だとしたら、私の敗因はその緊張だろう。そして今こうしてライバー活動ができている以上、この三年間でそれはいつの間にかなくなっている。……成長している、のだろう。
そもそも電脳ファンタジア自体、どうしてもVtuber事業に手を出したかったFSプロと箱を作って仲間を育てたかったハルカ姉さんたちの利害が一致して、FSプロ側からのスカウトによってできたものだった。つまりハルカ姉さん、FSプロ自体に対してそこそこ影響力を持っている。私を拾ったとはいえ、だからこんな話を聞かせてもらえているんだろうけど。
とはいえ、さすがに若手のホープの一人の売り出し計画を白紙に戻すほどの計画がそんなに簡単に覆されるとは思えない……
「あ、返信来た。……『類を見なくてすごく面白そうだし、詩ちゃんがやりたければいい』だって」
「おかしいでしょこの両事務所」
通るんだこれ。凄いねこの事務所。もはや面白いとさえ思わせられれば何やっても通るんじゃない?
というわけで本当に配信に出ることになった。本人の希望もあって今日はそのまま泊まっていくことにまでなったし、明日の朝にエティア先輩が車で送るらしい。ずいぶん詩のことが気に入ったようだ。

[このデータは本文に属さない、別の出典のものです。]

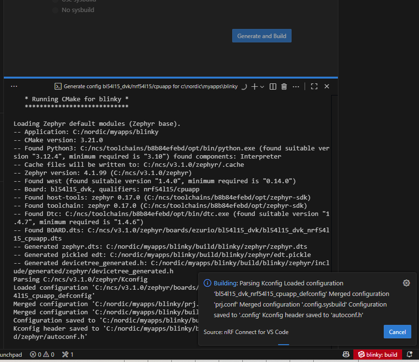Open the Copilot status icon in status bar
Screen dimensions: 419x362
click(346, 355)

……大丈夫かな、詩は確か高校に入ってから一人暮らしだったはずだけど。
「家出る前からお姉ちゃんに合流するかもとまでは思ってやっておいたから大丈夫」
「そっか」
お姉ちゃんは逆に心配になったよ。せっかくのオフに、何手先まで読んでそんなことを。
たった今までの会話は爆速で編集して、うまくカットした上で配信終了に間に合わせることを目標に電ファン公式からスナップショットにするらしい。やはり電ファンはスタッフまで電ファンだ、さっきの今なのに味を占める気満々である。

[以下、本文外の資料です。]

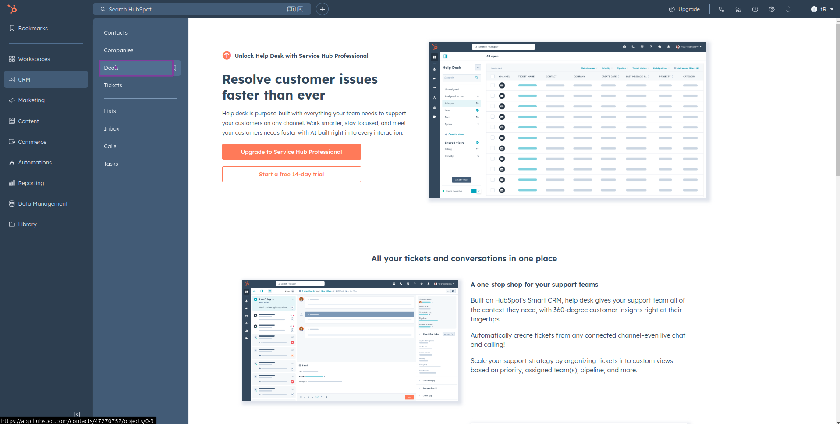Click the Upgrade link in top bar
This screenshot has width=840, height=424.
coord(684,9)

そして詩も味を占める気満々である。やたら気合いを入れて声を作っているのは、どう考えても成功させて二度目を勝ち取るためだし。……あれ、なんで心愛先輩にまで媚を売ってるの? まさか姉妹ASMRとか言い出さないよね? FSプロならやりそうで怖いんだけど……。
「じゃあ、私は帰るね」
「うん。お疲れ様、ママ……って、もしかして日程調整してた?」
「これ以上遅れを取るのもだし……コミケのペーパーにちょうどいいよね」
「ウン、ソウダネ」
「フーちゃん、ツッコミ放棄しないで! いくら自分のママがヤバいこと言ってても、この場で止められるのはフーちゃんだけなんだから!」
ただでさえ電ファン内部にボケが多いのに、外部の二人にまでそっちに回られたら私はどうすればいいんだろう。もはやみゃーこが良心に思えるレベルだよ。
ともかく、ママはここで帰っていった。ママまで泊まりにならないため、なんだろうけど……詩と印象をずらして自身のインパクトを失わないためな気がしてならない。
そもそも別にハウスまで来る必要はなかったのだから、これにかこつけてスタッフと直接日程調整がしたかっただけだろう。後でマネージャーから聞くけど、近日中に改めて襲来してきそうだ。